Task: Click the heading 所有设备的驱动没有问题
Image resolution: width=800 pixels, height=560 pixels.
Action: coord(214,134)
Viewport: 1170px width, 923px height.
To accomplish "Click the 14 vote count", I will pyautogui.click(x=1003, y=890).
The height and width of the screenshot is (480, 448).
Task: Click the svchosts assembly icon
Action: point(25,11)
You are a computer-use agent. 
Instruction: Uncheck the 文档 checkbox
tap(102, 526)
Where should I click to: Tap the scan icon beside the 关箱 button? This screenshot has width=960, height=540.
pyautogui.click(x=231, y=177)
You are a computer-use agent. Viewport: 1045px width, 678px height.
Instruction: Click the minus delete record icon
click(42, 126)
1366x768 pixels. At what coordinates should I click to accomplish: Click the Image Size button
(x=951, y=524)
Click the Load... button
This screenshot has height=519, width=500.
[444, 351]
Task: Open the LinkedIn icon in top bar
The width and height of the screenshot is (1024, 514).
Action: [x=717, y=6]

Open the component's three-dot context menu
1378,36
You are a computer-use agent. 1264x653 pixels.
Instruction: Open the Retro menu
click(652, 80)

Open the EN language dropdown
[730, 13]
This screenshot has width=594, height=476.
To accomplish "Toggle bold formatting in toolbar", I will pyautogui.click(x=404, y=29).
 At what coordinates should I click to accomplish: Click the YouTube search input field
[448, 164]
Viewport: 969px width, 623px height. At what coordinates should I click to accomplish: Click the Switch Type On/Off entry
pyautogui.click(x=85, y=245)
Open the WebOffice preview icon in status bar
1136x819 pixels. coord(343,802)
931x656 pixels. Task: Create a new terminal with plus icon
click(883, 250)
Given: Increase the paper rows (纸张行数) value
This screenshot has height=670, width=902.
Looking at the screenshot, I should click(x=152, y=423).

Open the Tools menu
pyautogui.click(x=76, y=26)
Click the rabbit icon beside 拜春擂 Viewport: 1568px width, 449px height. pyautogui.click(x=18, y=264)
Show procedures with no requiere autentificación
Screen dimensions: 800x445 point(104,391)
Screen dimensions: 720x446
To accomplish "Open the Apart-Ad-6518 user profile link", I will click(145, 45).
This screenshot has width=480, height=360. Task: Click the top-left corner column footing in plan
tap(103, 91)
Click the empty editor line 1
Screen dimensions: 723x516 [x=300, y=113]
# # # # #
Copy task. Give back the whole listing exactly as written.

EXPECTED ANSWER:
Task: Click the heading 所有设备的驱动没有问题
Image resolution: width=800 pixels, height=560 pixels.
Action: coord(214,134)
Viewport: 1170px width, 923px height.
To accomplish "Click the 14 vote count", I will pyautogui.click(x=1003, y=890).
The height and width of the screenshot is (480, 448).
Task: Click the svchosts assembly icon
Action: point(25,11)
You are a computer-use agent. 
Instruction: Uncheck the 文档 checkbox
tap(102, 526)
Where should I click to: Tap the scan icon beside the 关箱 button? This screenshot has width=960, height=540.
pyautogui.click(x=231, y=177)
You are a computer-use agent. Viewport: 1045px width, 678px height.
Instruction: Click the minus delete record icon
click(42, 126)
1366x768 pixels. At what coordinates should I click to accomplish: Click the Image Size button
(x=951, y=524)
Click the Load... button
This screenshot has height=519, width=500.
[444, 351]
Task: Open the LinkedIn icon in top bar
The width and height of the screenshot is (1024, 514).
Action: [x=717, y=6]

Open the component's three-dot context menu
1378,36
You are a computer-use agent. 1264x653 pixels.
Instruction: Open the Retro menu
click(652, 80)

Open the EN language dropdown
[730, 13]
This screenshot has width=594, height=476.
To accomplish "Toggle bold formatting in toolbar", I will pyautogui.click(x=404, y=29).
 At what coordinates should I click to accomplish: Click the YouTube search input field
[448, 164]
Viewport: 969px width, 623px height. At what coordinates should I click to accomplish: Click the Switch Type On/Off entry
pyautogui.click(x=85, y=245)
Open the WebOffice preview icon in status bar
1136x819 pixels. coord(343,802)
931x656 pixels. Task: Create a new terminal with plus icon
click(883, 250)
Given: Increase the paper rows (纸张行数) value
This screenshot has height=670, width=902.
Looking at the screenshot, I should click(x=152, y=423).

Open the Tools menu
pyautogui.click(x=76, y=26)
Click the rabbit icon beside 拜春擂 Viewport: 1568px width, 449px height. pyautogui.click(x=18, y=264)
Show procedures with no requiere autentificación
Screen dimensions: 800x445 point(104,391)
Screen dimensions: 720x446
To accomplish "Open the Apart-Ad-6518 user profile link", I will click(145, 45).
This screenshot has width=480, height=360. Task: Click the top-left corner column footing in plan
tap(103, 91)
Click the empty editor line 1
Screen dimensions: 723x516 [x=300, y=113]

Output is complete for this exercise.